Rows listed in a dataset
'''

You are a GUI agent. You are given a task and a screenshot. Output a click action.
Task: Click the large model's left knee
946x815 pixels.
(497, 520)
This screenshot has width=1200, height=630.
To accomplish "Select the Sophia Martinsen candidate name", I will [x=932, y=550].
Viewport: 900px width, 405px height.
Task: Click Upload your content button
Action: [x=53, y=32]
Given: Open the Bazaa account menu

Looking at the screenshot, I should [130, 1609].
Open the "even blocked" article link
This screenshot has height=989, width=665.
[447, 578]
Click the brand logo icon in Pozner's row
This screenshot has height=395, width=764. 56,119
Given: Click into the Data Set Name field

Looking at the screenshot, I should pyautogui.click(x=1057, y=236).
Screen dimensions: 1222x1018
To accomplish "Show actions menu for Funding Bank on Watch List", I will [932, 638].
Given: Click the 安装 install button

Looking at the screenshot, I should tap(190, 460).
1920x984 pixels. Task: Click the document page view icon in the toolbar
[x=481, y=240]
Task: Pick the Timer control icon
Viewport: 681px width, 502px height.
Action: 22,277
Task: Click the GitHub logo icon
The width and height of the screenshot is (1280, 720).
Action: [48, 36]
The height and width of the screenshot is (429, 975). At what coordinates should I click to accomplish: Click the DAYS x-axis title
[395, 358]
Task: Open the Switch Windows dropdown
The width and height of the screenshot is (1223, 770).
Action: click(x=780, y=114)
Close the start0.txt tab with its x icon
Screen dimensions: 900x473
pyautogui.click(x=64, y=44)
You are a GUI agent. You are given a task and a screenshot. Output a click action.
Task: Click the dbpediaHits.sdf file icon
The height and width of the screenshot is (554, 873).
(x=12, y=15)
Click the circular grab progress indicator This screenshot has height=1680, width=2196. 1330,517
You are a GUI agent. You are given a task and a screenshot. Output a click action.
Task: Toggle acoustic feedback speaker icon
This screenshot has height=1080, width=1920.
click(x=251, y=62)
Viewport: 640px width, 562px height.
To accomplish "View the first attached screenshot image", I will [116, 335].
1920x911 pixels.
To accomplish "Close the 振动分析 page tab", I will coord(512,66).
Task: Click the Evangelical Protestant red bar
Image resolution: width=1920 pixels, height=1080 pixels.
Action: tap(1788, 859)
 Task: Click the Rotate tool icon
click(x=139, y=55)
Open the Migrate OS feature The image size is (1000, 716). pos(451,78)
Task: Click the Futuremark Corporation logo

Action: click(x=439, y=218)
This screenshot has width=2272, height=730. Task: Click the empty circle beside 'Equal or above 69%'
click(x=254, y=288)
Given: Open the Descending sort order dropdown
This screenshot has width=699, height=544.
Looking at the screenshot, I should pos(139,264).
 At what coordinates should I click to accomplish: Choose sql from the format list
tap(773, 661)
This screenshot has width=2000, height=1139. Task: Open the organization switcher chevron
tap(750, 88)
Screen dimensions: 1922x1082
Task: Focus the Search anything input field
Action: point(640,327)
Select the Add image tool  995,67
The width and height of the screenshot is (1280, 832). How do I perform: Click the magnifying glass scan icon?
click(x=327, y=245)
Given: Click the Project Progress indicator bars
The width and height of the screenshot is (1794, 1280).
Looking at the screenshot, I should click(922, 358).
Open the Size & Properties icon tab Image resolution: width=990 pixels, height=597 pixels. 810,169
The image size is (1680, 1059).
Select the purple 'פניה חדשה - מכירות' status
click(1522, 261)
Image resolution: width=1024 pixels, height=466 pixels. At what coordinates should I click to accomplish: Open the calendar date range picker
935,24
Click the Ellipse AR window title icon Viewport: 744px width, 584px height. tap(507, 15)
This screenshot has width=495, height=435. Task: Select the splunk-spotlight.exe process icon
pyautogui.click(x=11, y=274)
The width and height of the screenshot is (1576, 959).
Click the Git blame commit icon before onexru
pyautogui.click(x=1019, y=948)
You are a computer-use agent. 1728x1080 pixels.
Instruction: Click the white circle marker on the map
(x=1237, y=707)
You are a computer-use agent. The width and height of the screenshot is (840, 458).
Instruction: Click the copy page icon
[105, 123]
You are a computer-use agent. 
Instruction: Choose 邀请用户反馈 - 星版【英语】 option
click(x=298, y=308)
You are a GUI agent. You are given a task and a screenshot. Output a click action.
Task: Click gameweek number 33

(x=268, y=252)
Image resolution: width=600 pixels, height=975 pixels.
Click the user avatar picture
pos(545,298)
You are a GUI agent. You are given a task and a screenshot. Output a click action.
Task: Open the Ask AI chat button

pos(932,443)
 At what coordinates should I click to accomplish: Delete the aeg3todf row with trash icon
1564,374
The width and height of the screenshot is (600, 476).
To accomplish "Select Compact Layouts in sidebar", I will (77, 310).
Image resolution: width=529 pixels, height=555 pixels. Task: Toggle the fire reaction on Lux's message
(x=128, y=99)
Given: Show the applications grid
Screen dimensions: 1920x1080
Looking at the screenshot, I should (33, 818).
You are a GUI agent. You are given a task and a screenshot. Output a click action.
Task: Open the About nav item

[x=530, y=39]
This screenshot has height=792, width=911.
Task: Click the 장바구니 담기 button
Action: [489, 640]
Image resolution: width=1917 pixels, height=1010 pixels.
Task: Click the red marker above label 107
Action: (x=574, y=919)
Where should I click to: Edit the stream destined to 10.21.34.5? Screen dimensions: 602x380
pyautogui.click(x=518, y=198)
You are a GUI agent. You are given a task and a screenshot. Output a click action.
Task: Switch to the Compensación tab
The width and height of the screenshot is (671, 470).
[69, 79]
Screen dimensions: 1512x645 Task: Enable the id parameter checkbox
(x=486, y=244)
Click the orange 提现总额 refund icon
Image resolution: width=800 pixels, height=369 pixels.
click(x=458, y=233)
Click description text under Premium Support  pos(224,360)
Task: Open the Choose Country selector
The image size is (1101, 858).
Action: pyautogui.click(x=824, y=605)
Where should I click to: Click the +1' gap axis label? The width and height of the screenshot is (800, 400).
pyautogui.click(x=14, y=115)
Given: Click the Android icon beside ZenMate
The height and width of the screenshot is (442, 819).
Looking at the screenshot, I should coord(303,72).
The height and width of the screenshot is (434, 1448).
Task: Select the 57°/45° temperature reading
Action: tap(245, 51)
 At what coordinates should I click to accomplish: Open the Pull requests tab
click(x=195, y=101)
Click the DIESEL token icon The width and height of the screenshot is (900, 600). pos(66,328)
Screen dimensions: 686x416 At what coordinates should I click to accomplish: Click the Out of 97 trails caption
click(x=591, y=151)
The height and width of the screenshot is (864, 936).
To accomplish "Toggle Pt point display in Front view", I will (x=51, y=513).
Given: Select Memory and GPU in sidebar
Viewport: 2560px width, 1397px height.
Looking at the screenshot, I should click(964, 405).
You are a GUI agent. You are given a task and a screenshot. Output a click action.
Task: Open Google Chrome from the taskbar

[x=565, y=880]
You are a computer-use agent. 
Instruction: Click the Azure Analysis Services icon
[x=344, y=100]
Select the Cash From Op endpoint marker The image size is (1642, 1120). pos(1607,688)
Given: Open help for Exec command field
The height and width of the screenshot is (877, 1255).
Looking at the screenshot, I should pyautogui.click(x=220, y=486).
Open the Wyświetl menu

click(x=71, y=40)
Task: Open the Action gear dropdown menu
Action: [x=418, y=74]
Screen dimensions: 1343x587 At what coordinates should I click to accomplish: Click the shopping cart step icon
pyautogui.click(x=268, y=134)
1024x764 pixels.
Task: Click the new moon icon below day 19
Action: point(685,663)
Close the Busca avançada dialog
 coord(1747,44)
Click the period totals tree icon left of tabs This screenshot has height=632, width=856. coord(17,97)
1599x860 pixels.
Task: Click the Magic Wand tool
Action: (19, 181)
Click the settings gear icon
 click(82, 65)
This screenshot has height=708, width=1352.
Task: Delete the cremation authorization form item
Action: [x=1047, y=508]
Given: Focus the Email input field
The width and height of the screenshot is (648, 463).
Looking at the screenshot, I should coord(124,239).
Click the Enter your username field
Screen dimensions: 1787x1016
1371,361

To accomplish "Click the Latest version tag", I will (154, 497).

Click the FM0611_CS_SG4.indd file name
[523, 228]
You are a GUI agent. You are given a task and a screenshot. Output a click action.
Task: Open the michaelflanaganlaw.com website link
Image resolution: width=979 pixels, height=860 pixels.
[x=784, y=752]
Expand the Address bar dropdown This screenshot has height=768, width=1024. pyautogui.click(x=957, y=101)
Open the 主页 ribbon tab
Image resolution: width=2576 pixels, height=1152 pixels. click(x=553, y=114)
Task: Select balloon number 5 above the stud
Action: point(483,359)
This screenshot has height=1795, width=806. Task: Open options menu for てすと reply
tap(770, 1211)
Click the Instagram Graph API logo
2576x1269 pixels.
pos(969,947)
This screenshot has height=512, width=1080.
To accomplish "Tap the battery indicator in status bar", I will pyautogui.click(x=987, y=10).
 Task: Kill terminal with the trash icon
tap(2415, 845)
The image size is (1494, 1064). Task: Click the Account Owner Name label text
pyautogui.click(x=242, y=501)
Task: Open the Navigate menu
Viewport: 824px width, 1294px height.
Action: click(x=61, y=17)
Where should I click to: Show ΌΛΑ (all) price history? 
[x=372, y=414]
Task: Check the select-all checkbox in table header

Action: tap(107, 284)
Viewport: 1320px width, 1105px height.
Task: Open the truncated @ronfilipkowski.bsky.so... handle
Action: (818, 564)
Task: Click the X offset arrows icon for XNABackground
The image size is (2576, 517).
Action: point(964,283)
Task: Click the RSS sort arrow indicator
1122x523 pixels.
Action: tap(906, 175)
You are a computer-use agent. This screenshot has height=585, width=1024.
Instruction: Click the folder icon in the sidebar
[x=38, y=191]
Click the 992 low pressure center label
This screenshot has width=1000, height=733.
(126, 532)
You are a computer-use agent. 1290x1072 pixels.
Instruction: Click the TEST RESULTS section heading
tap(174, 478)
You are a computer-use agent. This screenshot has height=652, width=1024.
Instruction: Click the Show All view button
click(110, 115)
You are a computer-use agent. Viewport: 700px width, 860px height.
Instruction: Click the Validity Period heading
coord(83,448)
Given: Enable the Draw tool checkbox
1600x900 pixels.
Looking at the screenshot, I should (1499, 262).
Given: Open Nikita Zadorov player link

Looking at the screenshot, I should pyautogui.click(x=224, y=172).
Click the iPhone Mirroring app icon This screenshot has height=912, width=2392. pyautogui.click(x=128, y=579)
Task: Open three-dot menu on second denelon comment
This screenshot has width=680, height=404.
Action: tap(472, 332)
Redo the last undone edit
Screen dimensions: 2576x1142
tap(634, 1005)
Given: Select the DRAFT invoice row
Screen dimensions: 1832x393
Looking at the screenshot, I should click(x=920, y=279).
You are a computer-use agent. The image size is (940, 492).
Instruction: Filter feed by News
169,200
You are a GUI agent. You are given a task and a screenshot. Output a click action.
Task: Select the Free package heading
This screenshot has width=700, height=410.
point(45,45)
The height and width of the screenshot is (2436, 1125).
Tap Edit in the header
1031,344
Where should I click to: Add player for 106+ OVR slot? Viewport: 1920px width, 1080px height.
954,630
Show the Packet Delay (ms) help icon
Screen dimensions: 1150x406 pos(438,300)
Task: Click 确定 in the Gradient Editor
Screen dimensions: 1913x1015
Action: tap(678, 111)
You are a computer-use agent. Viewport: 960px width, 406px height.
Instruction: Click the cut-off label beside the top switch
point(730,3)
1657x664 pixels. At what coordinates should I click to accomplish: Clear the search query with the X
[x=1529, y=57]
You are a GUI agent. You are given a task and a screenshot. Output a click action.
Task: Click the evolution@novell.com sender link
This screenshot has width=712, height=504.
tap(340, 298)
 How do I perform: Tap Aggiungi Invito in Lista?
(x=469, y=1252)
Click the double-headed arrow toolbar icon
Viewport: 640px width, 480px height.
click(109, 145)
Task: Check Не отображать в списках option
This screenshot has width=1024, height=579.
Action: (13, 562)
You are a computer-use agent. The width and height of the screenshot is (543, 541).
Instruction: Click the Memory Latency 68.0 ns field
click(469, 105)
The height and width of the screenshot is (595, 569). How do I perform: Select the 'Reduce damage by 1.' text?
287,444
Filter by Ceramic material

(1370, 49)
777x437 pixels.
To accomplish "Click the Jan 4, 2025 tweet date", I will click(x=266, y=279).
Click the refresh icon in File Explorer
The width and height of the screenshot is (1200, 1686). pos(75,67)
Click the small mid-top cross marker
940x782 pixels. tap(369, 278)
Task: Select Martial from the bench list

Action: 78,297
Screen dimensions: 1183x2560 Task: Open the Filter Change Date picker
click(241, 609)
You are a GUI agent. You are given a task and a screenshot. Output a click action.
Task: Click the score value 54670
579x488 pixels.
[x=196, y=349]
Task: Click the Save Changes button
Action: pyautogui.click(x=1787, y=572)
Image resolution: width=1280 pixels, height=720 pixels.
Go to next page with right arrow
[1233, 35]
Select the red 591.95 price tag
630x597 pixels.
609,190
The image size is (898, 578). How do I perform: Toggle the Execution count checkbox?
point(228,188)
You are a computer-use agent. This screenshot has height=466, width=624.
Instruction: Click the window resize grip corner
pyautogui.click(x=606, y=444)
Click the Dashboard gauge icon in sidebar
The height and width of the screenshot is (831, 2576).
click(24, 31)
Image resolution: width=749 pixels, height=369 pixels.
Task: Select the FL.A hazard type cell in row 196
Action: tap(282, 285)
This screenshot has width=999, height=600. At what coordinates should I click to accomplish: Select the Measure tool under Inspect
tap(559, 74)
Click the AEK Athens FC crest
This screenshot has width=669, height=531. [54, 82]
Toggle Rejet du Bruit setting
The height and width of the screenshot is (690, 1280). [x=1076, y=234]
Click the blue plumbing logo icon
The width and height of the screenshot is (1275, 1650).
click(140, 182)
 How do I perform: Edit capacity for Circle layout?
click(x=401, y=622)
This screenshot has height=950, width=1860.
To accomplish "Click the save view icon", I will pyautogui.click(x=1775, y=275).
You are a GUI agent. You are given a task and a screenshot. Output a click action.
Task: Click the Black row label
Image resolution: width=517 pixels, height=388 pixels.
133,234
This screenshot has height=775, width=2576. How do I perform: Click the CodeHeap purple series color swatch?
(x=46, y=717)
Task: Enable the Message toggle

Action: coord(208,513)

'''

Problem requirements: Express the lines from the one containing "Screen dimensions: 1343x587" through the one containing "Action: (19, 181)" as a JSON list of strings, one string per line, leaving out any blank lines.

The reply:
[
  "Screen dimensions: 1343x587 At what coordinates should I click to accomplish: Click the shopping cart step icon",
  "pyautogui.click(x=268, y=134)",
  "1024x764 pixels.",
  "Task: Click the new moon icon below day 19",
  "Action: point(685,663)",
  "Close the Busca avançada dialog",
  " coord(1747,44)",
  "Click the period totals tree icon left of tabs This screenshot has height=632, width=856. coord(17,97)",
  "1599x860 pixels.",
  "Task: Click the Magic Wand tool",
  "Action: (19, 181)"
]